By way of example, for a magnetic material with stress of
approximately 400 MPa the wafer will exhibit about 150 um of bowing
for a 1000 nm thick magnetic stack. This amount of bowing prohibits
the use of state of the art lithography and other processing tools
due to wafer chucking issues, that is, the wafer cannot sit flat on
the process tool wafer holder. Advantageously, the present
invention is directed to a multiple segmented stack. Specifically,
a laminated magnetic stack is formed with conventional magnetic and
dielectric materials up to 500 nm so that the bow is limited to 75
nm or less for a 200 nm wafer. Next the 500 nm stack is patterned.

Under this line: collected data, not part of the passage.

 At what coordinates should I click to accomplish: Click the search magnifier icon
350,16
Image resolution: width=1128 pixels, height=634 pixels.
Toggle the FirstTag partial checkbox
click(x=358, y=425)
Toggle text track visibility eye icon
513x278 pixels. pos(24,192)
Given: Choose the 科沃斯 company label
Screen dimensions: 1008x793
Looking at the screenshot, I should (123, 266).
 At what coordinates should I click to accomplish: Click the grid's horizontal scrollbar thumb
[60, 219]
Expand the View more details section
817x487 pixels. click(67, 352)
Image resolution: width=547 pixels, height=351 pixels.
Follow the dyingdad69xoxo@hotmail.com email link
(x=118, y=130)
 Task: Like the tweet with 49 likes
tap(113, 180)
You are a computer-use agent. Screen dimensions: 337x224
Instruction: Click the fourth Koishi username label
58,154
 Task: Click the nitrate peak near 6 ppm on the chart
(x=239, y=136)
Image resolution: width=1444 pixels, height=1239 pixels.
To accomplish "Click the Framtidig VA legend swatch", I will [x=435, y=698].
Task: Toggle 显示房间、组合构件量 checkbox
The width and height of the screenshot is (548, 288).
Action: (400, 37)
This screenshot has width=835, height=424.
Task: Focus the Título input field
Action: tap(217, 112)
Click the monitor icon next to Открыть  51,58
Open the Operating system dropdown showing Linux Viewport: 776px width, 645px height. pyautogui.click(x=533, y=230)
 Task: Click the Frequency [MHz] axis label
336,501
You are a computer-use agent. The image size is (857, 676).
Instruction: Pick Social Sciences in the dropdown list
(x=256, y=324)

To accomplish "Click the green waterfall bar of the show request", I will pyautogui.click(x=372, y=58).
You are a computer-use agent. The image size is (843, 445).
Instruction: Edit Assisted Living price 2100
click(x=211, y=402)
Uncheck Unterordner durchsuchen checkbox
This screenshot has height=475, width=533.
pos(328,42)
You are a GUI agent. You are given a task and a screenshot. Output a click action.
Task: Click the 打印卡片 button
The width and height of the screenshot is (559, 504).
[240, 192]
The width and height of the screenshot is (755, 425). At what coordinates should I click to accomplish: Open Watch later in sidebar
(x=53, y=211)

The patterning relaxes the global strain, the bowing is eliminated
by the patterning and the wafer becomes flat. After this step
another 500 nm of laminated stack is deposited and subsequently
patterned. This process is iterated until the final total desired
thickness of magnetic material is deposited, and patterned. A
dielectric spacer of about 500 nm can be used to protect the
sidewall of the magnetic materials from connecting to the
subsequent layer magnetic materials. The space between film stacks
is not intended to be limited and in one or more embodiments is
about 300 to 500 Angstroms. The inductor structure further includes
a conformal dielectric layer 26 on the grouping of alternating
insulating and magnetic layers to protect the sidewalls as noted
above. At least one additional grouping of alternating insulating
layers 12 and magnetic layers 14 is then conformally deposited onto
the dielectric isolation layer 26. The process of depositing a
dielectric stack isolation layer followed by successive deposition
of alternating insulating layers 12 and magnetic layers 14 can be
repeated as desired to until the desired cumulative thickness of
the magnetic layers, which is at least 1 micron and can be as thick
as several microns. The number of magnetic layers within a specific
grouping is not intended to be limited and will generally depend on
the magnitude of tensile stress provided by a particular magnetic
material.
[0021] A "processed wafer" is herein defined as a wafer that has
undergone semiconductor front end of line processing (FEOL) middle
of the line processing (MOL), and back end of the line processing
(BEOL), wherein the various desired devices and circuits have been
formed.
[0022] The typical FEOL processes include wafer preparation,
isolation, well formation, gate patterning, spacer, extension and
source/drain implantation, silicide formation, and dual stress
liner formation. The MOL is mainly gate contact formation, which is
an increasingly challenging part of the whole fabrication flow,
particularly for lithography patterning. The state-of-the-art
semiconductor chips, the so called 14 nm node of Complementary
Metal-Oxide-Semiconductor (CMOS) chips, in mass production features
a second generation three dimensional (3D) FinFET, a metal one
pitch of about 55 nm and copper (Cu)/low-k (and air-gap)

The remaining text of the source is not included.